As we walk through the 20,000-square-foot expanse of brick-arched passageways, the exposed dirt floors crunching under our feet, Manterfield explains to me that the subterranean chambers are all that remains of Tomlinson Hall, a once sprawling music hall that opened in 1886 and later succumbed to a fire in 1958. (The only above-ground vestige of the original structure is a single archway.) The setting is spooky, but Manterfield is quick to point out that despite the name, the catacombs never held remains – at least not of the human variety.
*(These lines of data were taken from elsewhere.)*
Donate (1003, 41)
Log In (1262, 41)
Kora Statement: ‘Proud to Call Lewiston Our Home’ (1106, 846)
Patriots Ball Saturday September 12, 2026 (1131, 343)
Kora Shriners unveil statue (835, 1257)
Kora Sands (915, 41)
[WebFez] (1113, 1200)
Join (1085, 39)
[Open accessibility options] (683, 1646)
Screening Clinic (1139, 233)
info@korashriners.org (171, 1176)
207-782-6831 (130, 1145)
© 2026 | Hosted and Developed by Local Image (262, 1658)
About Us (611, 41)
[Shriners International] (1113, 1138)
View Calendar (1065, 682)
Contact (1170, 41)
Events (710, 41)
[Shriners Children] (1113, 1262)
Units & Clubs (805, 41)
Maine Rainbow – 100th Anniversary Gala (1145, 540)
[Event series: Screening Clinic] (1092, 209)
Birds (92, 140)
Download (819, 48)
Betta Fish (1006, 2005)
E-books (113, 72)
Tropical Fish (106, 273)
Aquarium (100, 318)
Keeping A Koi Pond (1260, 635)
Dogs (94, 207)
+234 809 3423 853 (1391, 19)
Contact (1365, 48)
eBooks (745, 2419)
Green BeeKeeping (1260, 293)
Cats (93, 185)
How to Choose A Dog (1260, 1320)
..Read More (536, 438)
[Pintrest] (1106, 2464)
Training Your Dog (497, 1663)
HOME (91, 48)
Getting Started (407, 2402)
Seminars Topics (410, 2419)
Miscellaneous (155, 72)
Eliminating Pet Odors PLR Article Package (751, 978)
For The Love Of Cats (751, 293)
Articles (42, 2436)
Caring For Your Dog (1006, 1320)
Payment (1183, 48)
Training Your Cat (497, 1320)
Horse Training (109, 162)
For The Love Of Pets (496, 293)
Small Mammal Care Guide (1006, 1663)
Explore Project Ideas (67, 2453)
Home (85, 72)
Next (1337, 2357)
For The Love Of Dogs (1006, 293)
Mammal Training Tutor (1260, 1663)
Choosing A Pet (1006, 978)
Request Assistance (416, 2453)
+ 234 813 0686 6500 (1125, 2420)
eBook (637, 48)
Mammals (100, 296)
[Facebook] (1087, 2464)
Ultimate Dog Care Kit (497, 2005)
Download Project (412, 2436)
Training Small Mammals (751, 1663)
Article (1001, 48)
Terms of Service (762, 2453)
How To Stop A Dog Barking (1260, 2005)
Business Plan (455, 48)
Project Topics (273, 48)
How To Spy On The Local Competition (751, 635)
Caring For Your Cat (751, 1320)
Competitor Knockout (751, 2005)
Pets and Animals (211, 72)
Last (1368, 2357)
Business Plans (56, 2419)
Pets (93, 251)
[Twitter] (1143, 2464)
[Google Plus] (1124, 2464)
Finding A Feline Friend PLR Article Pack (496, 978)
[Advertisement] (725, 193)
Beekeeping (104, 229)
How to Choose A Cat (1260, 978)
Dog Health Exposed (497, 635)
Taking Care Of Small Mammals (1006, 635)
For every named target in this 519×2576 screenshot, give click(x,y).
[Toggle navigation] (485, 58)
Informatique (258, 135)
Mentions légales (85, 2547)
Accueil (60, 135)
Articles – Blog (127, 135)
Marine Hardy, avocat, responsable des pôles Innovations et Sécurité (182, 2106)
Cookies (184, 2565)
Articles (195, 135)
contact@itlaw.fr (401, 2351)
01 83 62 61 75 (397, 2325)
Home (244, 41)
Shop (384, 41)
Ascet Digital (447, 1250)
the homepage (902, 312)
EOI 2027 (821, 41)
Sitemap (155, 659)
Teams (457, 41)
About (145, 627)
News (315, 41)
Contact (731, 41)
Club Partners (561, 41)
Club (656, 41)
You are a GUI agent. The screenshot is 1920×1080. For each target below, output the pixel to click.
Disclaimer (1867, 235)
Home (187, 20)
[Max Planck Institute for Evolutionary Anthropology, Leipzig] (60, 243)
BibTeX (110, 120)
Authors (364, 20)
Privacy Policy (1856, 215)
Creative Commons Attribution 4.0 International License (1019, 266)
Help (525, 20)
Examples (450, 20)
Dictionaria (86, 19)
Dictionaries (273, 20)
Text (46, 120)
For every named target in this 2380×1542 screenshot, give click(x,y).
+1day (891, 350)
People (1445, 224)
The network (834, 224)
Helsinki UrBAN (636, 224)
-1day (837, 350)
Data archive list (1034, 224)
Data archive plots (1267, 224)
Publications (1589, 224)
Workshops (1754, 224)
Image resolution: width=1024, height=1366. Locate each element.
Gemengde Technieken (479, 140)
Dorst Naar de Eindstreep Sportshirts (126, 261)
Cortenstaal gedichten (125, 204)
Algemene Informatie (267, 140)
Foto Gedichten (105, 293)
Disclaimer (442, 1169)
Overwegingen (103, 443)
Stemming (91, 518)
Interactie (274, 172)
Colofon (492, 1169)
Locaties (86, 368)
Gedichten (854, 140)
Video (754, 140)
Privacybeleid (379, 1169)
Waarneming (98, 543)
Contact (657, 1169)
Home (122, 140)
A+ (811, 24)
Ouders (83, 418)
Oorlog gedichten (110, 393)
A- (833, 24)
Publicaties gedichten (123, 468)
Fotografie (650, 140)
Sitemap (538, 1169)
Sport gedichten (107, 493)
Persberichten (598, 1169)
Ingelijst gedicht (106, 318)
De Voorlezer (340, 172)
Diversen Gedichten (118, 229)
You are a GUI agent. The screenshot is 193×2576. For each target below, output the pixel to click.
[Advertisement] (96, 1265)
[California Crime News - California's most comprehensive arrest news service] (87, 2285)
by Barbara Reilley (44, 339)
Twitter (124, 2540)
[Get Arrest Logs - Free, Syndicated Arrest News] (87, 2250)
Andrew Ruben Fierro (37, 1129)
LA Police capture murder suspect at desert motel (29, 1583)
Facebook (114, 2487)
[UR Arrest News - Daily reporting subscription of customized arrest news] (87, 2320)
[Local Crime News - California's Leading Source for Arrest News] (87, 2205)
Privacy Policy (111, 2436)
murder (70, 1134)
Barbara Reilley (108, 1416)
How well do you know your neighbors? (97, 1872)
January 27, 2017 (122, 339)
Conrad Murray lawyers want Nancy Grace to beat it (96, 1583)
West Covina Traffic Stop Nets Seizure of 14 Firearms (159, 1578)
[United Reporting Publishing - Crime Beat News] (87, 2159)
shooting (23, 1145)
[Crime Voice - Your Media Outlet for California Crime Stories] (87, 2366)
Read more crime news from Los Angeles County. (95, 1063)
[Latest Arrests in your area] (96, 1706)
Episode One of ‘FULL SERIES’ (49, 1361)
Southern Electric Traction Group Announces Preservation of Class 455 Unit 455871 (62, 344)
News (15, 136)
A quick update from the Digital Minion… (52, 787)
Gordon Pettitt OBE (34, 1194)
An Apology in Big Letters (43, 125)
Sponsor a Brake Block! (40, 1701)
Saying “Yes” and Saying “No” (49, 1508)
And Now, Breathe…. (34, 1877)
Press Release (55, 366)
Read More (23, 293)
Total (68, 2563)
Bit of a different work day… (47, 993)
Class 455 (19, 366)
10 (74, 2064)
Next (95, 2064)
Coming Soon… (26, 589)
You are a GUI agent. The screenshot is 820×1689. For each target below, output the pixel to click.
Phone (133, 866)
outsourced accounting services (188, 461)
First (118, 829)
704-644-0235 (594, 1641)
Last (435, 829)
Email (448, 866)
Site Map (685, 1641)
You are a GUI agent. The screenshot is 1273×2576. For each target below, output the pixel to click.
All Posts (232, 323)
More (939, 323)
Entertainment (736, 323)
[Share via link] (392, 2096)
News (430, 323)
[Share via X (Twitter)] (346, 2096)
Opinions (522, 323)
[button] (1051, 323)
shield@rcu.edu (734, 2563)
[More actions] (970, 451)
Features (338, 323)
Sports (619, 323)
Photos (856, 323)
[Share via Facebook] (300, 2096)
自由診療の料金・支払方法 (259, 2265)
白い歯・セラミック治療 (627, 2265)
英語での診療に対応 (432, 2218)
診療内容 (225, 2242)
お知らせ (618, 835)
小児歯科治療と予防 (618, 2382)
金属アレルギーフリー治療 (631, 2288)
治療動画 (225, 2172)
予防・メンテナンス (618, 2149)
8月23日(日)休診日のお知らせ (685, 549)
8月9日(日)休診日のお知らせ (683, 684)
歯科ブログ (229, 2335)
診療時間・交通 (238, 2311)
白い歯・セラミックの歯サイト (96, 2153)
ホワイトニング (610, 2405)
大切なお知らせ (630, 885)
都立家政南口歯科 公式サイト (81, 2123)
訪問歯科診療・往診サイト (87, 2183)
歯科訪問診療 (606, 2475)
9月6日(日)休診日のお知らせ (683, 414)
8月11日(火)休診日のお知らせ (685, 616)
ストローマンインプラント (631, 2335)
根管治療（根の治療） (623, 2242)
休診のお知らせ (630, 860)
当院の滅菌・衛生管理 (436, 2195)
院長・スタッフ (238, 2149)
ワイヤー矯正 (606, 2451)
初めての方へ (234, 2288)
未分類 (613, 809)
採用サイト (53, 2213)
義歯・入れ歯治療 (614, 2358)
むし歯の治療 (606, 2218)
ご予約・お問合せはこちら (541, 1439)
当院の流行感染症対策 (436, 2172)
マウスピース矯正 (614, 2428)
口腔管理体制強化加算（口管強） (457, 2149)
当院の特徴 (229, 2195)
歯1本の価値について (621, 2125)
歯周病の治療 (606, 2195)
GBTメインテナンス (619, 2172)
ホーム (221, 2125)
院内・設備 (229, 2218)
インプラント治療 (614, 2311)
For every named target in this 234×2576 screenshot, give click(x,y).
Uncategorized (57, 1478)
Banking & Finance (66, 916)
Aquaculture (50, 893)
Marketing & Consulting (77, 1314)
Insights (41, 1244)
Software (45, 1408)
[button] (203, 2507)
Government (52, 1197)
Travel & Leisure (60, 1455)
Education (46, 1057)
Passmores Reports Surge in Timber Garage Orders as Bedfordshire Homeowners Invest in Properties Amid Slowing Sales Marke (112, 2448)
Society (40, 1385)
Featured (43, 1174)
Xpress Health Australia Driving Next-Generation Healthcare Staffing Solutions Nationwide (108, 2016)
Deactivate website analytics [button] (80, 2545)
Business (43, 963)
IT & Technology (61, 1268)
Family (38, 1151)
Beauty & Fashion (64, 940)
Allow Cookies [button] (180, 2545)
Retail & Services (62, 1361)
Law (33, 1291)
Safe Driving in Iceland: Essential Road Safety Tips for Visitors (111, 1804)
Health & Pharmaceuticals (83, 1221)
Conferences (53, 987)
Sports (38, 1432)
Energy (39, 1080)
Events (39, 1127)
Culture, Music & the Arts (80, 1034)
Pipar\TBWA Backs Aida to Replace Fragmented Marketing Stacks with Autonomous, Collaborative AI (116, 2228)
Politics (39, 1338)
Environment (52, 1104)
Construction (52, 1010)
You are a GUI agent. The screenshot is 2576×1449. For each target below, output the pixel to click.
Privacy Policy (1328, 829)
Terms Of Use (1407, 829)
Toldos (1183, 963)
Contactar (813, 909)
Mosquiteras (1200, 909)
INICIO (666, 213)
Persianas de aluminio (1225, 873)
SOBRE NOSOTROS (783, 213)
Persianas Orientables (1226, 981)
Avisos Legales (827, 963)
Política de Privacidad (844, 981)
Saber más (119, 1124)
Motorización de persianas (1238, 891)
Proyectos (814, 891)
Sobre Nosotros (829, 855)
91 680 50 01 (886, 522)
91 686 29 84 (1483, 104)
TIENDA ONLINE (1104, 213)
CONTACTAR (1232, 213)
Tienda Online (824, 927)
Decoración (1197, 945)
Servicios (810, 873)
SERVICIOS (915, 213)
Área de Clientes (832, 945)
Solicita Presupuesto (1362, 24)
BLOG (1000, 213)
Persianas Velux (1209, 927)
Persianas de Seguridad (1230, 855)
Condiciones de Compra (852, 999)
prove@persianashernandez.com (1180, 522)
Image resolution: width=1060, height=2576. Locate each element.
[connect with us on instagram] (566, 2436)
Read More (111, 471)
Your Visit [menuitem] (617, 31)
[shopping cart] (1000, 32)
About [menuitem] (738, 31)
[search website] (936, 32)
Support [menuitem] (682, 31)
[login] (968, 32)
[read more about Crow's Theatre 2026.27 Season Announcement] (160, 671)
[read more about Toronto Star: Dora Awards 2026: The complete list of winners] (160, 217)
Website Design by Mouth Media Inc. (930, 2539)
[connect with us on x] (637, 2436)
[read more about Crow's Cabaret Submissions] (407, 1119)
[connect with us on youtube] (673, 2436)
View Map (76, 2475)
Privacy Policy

“See those hooks attached to the archways,” Manterfield says, pointing to the ceiling. “Those were used for hanging meat to dry.” At one time the catacombs served as a convenient way to transport and store goods from the above-ground marketplace during a time when refrigeration wasn’t readily available, Manterfield explains. Another telltale sign of the space’s previous use is a brick-lined pit, which my guide suspects was used to store ice.
As electricity became more prevalent in cities across the United States, the need for subterranean storage faded away. But the underground chambers’ insulation was put to good use at least one more time during the particularly cold winter of 1911-12. The mayor at the time opened up the catacombs as a shelter for the city’s homeless population when weather conditions got particularly bad.
“It was known as the ‘Mayor’s Pajama Party’,” says Manterfield. “Between 350 and 400 men slept down there during the storm.”
During the 1960s, the local police department used the space as a shooting range, although Manterfield is unaware of any stray bullet holes in the brick and limestone walls. And, due to the catacombs’ sheer eeriness, in the 1980s and 1990s, they were a hot spot for Halloween parties.
I can see why. There’s one spot in the catacombs in particular that piques my interest: a pitch-black alcove in the corner. I ask Manterfield to shine his flashlight into the space, which he does. As I walk inside, he keeps the flashlight pointed straight ahead, so I only can see a portion of the room. Something about it gives me the willies, so I just as quickly step out.
These dark corners and dead ends make the ghost tours led by Craig McCormick, a local architect, each Halloween season particularly popular. But visitors interested in the city’s subterranean history don’t have to wait until October. Tours are available on the first and third Saturdays of each month starting in May. Each 30-minute tour costs $12 per adult or $6 per child and must be purchased in advance.